About the photos

I found this
photo on the
Kentucky Geological Survey
website. The plume in the middle is actually mostly condensed water vapor.
The pollutant emissions from these stacks have been greatly reduced as a
result of "scrubbers", through which the flue gas passes prior to
being released from the smokestack. Click the photo for more details.

This is a
photograph of Kelvin-Helmholtz wave breaking, visible from its affects on a
cirrus cloud sheet. The wind is traveling from left to right at a higher
speed above the cloud sheet than below. This induces waves, which are
noticeable from the wavelike billows on the upper part of the cloud. The
waves are also traveling from left to right.
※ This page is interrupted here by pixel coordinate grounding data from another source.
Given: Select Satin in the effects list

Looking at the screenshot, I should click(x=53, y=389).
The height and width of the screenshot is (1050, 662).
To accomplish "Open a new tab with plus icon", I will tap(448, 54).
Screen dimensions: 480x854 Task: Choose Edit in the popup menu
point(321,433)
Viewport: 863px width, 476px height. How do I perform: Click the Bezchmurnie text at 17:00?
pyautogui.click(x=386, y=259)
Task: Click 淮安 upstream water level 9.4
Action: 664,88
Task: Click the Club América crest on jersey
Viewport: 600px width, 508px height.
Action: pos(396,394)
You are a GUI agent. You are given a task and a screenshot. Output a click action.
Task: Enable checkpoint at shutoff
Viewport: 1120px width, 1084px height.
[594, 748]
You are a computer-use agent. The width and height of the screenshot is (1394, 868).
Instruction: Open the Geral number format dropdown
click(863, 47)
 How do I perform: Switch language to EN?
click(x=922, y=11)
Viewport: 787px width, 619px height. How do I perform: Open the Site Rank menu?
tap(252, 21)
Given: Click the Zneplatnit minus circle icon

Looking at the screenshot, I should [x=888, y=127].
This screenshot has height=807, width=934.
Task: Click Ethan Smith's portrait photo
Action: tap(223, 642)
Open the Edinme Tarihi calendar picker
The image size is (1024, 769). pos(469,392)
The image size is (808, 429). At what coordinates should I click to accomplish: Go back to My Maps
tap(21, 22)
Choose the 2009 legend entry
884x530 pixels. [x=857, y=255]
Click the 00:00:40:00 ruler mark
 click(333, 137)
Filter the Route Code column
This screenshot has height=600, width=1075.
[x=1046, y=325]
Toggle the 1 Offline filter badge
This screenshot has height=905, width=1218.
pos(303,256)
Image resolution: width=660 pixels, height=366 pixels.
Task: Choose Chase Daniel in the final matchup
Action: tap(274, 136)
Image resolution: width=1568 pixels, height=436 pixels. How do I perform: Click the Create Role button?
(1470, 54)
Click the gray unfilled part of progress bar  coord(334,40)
The billows become more and
more smeared out from left to right as a result of turbulence induced by
wave breaking. This photo can be located at the
National Oceanographic and Atmospheric
Administration (NOAA) Photo Library.
This is an infrared
satellite photograph of a storm system passing through the west coast of
the United States, taken from the
Monterey, CA
office of the National Weather Service on Jan. 18,
2006. The white areas denote the cloud tops and the colors are the
regions with the strongest imbedded precipitation. Note that while the
system is large the areas of precipitation are more localized. This is
typical of these types of weather systems, making precipitation forecasting more
difficult in many ways than that of tracking the storm system as a whole.
This is a picture of
turbulent dispersion of a salt tracer (white) in water (grey) from an
experiment conducted by
researchers at
Brandeis University. The direct effect of turbulence,
as seen here, is to stir the fluid, creating thin filaments of fluid,
some with tracer and others with clean water. Mixing takes place by molecular diffusion at the interface
between adjacent tracer-laced and clean filaments. The regions that have
experienced mixing, therefore, are those in the photo in which the color
is between white and grey.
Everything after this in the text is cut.